• _What is being asked_:
Set every entry down again exactly, excluding any pictures.
⁂
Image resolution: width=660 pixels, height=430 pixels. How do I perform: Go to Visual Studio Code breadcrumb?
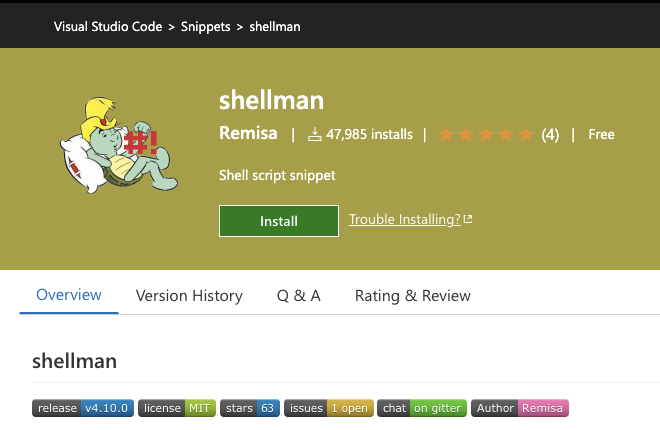(108, 27)
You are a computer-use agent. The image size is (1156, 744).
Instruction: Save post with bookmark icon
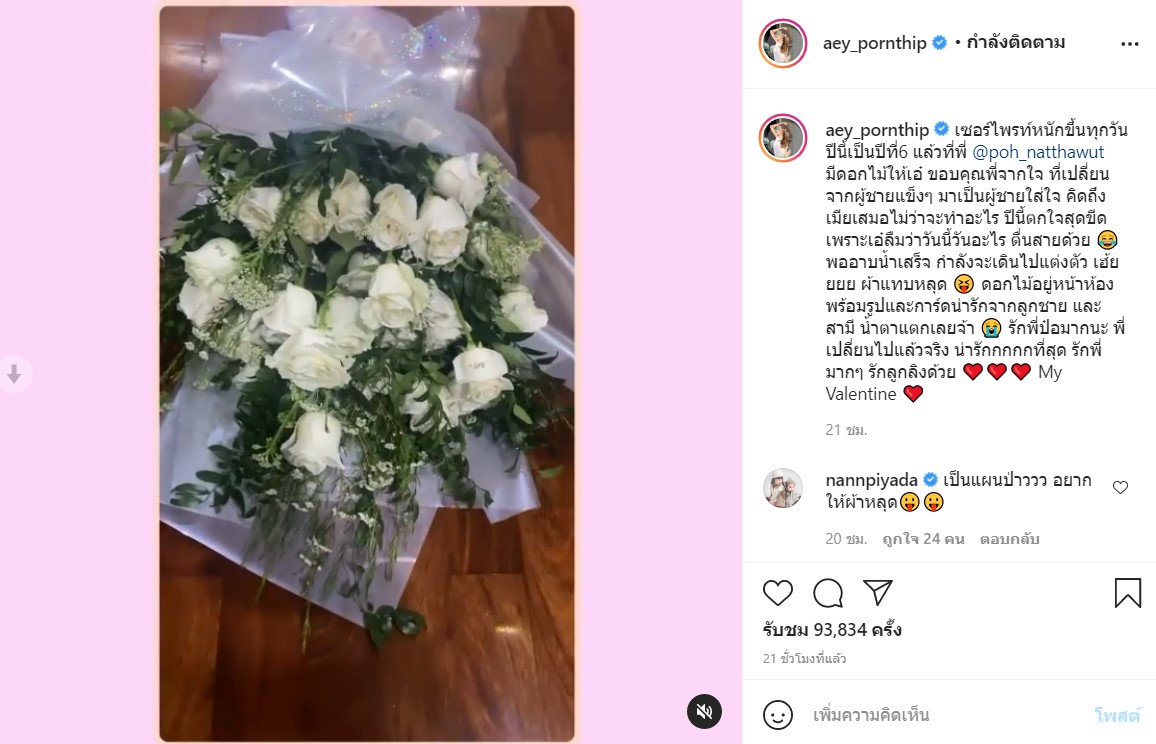[x=1127, y=593]
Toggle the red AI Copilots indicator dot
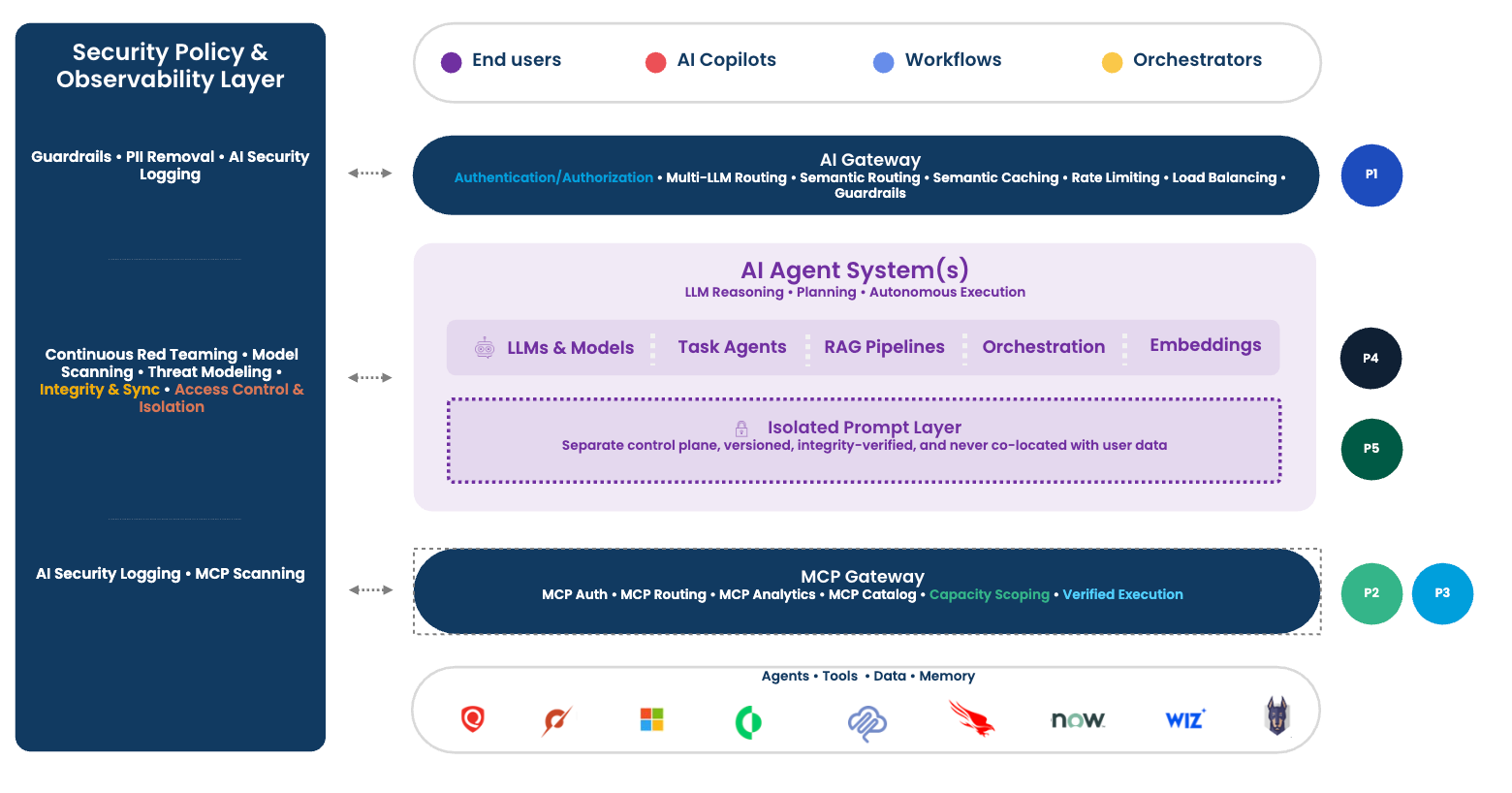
⁂
• _Answer to this task_:
Image resolution: width=660 pixels, height=430 pixels. How do I perform: Go to Visual Studio Code breadcrumb?
(108, 27)
You are a computer-use agent. The image size is (1156, 744).
Instruction: Save post with bookmark icon
[x=1127, y=593]
Toggle the red AI Copilots indicator dot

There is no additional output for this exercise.